Congressmen announce bill that would strengthen Title IX in sports, threaten noncompliant schools with penalties

·4-min read

United States Senator Chris Murphy (D-Conn.) and Rep. Alma Adams (D-N.C.) plan to introduce a new bill that would strengthen Title IX, the influential 1972 law that helped spur a women's sports boom, but that, in many cases, remains unenforced in athletics.

Murphy and Adams announced details of the forthcoming legislation at an event in Washington D.C. on Thursday, on Title IX's 50th anniversary.

The bill, dubbed the Fair Play for Women Act, would extend Title IX's application beyond schools, to college conferences and the NCAA itself, Murphy said. Title IX currently only applies to colleges and secondary schools that receive federal funding.

The bill would also allow for "fines that can be levied against colleges that are violating Title IX," Murphy said. One of the original law's biggest flaws, attorneys and advocates explained to Yahoo Sports, is that it "has no teeth." Its primary enforcement mechanisms — lawsuits and formal federal complaints — lean on athletes to recognize violations and challenge their own schools.

As a result, most Division I schools appear to be out of compliance with Title IX, according to a Yahoo Sports analysis of 2020-21 data, several similar analyses, and experts on the law. Over 80% of Division I schools do not offer women athletic participation opportunities that are “substantially proportional” to their presence in the student body — the primary prong of Title IX’s core compliance test.

"At its heart," Murphy said Thursday, "we are attempting to pass a piece of legislation that allows us to make real the commitment of Title IX, and to finish the work that's been un-done." He indicated that he and Adams would introduce the bill over the coming weeks and months.

Another core tenet of it, he said, would be the creation of a "one-shop clearinghouse for data on how much colleges are spending on women's sports vs. men's sports, so that everybody can see, without having to do a whole bunch of independent research and digging, what that disparity looks like."

The Equity in Athletics Disclosure Act already requires colleges and universities to file annual reports that include spending figures, but the clearinghouse would presumably be a more centralized and digestible database.

Murphy's office also told USA Today that other pillars of the bill include:

— A requirement that high schools report participation data to the Department of Education, like colleges already do under the EADA;
— New guidelines for that reporting;
— New requirements for Title IX-related education of athletes and athletic-department employees.

Adams expanded on the educational element at Thursday's event. She said the bill would focus on "providing more information for college and high school students and parents about how to contact their Title IX coordinators." Recent research has shown that most Americans know little or nothing about the law itself. And while most college students are taught about Title IX’s application to sexual assault and harassment, according to interviews, surveys and published policies, relatively few athletes are taught about its application to sports.

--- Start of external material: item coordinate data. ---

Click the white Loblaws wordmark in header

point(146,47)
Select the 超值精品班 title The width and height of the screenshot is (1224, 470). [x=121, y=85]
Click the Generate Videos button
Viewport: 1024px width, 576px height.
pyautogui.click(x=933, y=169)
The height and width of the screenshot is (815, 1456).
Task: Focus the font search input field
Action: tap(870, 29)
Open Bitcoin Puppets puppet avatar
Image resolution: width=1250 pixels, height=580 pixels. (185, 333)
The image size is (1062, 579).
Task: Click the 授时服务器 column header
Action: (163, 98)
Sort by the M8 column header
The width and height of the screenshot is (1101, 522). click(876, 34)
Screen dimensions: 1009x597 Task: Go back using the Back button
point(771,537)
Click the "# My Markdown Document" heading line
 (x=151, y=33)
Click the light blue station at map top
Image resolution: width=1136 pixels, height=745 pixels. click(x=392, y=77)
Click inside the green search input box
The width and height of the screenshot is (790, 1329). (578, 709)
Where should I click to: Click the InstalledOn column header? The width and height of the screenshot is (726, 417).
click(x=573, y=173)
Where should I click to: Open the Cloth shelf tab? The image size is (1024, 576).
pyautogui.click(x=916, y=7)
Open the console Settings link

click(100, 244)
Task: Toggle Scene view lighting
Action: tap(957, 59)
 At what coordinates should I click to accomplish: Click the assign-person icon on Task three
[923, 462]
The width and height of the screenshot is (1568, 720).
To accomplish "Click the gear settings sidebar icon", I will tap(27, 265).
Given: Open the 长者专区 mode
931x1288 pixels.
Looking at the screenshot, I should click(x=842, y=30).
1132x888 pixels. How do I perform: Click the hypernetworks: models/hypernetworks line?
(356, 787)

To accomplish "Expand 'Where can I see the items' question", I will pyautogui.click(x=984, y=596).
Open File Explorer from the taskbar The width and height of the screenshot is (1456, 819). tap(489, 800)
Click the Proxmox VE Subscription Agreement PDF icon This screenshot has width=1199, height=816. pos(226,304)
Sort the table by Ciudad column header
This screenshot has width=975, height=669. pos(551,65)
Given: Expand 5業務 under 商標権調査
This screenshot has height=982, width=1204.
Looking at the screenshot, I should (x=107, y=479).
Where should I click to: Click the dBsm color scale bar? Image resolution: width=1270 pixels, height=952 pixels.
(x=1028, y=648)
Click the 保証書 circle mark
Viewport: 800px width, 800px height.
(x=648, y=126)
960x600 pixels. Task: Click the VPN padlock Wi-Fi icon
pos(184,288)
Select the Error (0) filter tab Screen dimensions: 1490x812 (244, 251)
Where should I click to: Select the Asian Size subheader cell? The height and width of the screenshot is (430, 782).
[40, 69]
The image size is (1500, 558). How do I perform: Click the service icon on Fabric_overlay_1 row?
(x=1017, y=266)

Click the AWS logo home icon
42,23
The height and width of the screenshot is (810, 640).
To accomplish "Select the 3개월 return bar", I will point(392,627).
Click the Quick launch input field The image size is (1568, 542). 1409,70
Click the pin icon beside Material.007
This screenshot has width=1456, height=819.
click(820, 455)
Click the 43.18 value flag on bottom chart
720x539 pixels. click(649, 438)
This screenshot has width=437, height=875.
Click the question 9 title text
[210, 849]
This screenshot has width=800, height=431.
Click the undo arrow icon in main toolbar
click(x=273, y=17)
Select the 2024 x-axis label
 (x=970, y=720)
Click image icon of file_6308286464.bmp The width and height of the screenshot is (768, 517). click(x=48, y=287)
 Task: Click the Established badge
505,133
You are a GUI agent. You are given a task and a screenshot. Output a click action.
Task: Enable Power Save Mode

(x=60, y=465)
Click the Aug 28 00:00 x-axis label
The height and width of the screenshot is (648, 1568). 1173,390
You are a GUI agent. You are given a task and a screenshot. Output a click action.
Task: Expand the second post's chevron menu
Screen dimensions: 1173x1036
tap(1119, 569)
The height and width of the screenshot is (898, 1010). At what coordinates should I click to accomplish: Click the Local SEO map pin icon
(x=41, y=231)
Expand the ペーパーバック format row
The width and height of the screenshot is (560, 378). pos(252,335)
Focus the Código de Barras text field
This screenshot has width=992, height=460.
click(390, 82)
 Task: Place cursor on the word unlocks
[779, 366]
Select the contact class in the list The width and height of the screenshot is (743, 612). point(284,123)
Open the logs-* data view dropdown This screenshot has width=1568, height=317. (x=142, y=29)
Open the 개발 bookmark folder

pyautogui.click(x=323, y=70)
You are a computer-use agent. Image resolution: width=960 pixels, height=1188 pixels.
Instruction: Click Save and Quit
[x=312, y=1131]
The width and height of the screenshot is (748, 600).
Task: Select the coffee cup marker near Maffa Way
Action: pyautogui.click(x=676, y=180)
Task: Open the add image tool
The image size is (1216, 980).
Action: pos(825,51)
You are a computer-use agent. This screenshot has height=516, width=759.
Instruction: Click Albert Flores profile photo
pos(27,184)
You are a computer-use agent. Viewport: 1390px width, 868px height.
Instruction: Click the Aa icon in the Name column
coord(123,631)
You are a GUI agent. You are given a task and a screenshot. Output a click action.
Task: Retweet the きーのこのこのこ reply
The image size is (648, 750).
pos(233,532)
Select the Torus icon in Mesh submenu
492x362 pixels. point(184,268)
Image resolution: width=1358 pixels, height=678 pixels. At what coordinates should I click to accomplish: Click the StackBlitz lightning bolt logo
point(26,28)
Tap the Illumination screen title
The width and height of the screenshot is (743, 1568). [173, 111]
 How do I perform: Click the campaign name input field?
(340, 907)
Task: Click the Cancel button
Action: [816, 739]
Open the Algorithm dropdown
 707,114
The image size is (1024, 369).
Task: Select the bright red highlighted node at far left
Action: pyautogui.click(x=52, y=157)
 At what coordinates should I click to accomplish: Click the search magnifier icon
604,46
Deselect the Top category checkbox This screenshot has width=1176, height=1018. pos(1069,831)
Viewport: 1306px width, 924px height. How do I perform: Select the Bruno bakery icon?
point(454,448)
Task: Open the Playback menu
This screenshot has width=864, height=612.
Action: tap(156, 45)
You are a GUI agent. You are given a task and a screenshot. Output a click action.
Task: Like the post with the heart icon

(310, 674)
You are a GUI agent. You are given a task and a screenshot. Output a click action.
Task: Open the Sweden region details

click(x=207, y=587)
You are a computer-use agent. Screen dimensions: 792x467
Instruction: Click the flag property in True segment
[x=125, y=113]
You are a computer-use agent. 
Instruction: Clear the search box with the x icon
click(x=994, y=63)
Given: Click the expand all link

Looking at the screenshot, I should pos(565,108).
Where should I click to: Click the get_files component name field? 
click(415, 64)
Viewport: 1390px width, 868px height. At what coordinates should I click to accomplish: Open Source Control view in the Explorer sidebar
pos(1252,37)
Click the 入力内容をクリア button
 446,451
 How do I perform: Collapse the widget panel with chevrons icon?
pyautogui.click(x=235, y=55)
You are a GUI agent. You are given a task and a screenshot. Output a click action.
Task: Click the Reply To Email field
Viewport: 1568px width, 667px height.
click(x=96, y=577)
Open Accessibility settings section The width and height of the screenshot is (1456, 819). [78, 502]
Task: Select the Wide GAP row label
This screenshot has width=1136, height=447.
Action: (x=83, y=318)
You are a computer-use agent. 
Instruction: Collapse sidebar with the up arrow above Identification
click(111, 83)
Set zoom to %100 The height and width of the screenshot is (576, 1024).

“That's honestly the biggest problem,” said one Power Five athlete, who recently spoke to Yahoo Sports on the condition of anonymity because she feared retribution from her school. “There's no education. There's no talk of [Title IX], more avoidance than anything.”

Adams also mentioned that the bill could give "greater authority to the Department of Education to bring schools into compliance." The department's Office for Civil Rights currently polices Title IX, but most of its work in athletics is reactive, in response to complaints from students, their family members and coaches. Title IX regulations technically threaten to withhold federal funds from schools if they don’t comply, but, as Catherine Lhamon, the DOE's assistant secretary for civil rights, told Yahoo Sports last week, “by statute, we are required to give schools multiple opportunities to come into compliance before we can impose a penalty.”

In 50 years, although thousands of investigations have found noncompliance, that penalty — “our one tool,” Lhamon called it — has never been levied.

Adams on Thursday also mentioned "creating streamlined regulations around revenue distribution for colleges and their external partners." It was unclear what, exactly, she meant. The text of the bill has not yet been finalized.

In general, Adams said, the bill will "address the gaps in the law" with respect to sports.